Prompt. I would like every line of the records below that contains the word "computer" copied.

Exercise inputs: Begin

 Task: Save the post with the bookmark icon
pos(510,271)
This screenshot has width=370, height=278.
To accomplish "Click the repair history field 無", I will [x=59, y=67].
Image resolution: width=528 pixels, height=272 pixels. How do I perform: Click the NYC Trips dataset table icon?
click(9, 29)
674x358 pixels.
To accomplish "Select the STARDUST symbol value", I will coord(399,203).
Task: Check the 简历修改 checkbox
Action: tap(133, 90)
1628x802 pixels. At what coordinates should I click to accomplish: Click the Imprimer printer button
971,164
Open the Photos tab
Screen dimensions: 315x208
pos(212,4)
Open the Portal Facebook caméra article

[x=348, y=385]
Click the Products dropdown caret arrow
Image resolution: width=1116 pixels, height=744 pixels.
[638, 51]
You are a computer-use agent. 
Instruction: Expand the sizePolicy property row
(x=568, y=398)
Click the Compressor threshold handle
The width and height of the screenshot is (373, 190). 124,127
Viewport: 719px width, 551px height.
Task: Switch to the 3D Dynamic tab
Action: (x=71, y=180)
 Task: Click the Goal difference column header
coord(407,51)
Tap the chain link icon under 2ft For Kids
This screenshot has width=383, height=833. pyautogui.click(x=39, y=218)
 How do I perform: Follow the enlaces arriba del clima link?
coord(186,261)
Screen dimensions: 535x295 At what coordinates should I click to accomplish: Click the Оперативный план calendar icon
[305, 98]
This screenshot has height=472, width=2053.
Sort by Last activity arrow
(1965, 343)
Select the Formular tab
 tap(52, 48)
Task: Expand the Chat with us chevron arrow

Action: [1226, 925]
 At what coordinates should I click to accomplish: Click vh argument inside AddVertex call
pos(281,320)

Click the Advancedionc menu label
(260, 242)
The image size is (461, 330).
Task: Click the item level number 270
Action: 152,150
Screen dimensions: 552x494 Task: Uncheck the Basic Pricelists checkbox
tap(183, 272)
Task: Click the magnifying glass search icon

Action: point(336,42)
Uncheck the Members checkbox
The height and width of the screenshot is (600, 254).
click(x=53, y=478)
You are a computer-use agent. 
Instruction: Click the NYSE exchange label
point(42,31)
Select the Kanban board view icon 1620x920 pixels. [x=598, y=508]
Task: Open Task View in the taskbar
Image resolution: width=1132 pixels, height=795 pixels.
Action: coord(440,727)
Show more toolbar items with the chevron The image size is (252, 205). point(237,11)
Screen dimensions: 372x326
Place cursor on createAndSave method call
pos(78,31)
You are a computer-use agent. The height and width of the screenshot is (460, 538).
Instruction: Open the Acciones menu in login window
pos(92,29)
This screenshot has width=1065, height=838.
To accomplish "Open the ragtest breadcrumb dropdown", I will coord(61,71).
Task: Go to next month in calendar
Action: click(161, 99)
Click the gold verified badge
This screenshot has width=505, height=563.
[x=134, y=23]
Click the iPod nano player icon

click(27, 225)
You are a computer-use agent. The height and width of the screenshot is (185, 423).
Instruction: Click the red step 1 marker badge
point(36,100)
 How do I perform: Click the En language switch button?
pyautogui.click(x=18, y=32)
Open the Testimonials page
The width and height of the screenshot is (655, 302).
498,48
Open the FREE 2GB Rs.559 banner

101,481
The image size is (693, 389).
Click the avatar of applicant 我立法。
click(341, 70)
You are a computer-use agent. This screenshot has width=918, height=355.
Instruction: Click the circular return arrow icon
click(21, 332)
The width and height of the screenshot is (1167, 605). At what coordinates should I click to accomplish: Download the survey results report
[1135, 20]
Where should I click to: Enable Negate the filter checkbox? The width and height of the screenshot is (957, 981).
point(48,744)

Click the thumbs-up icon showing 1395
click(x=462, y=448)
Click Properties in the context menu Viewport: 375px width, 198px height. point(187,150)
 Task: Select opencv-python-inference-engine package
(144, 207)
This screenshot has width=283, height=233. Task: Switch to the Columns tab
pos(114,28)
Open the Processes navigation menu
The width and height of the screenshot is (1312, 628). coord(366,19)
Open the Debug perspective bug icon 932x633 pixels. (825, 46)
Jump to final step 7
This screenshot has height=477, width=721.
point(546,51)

Exercise inputs: End

Solution for this exercise.
You are a computer-use agent. 
You are a computer-use agent. 
You are a computer-use agent. The height and width of the screenshot is (460, 538).
You are a computer-use agent. The height and width of the screenshot is (185, 423).
You are a computer-use agent. This screenshot has width=918, height=355.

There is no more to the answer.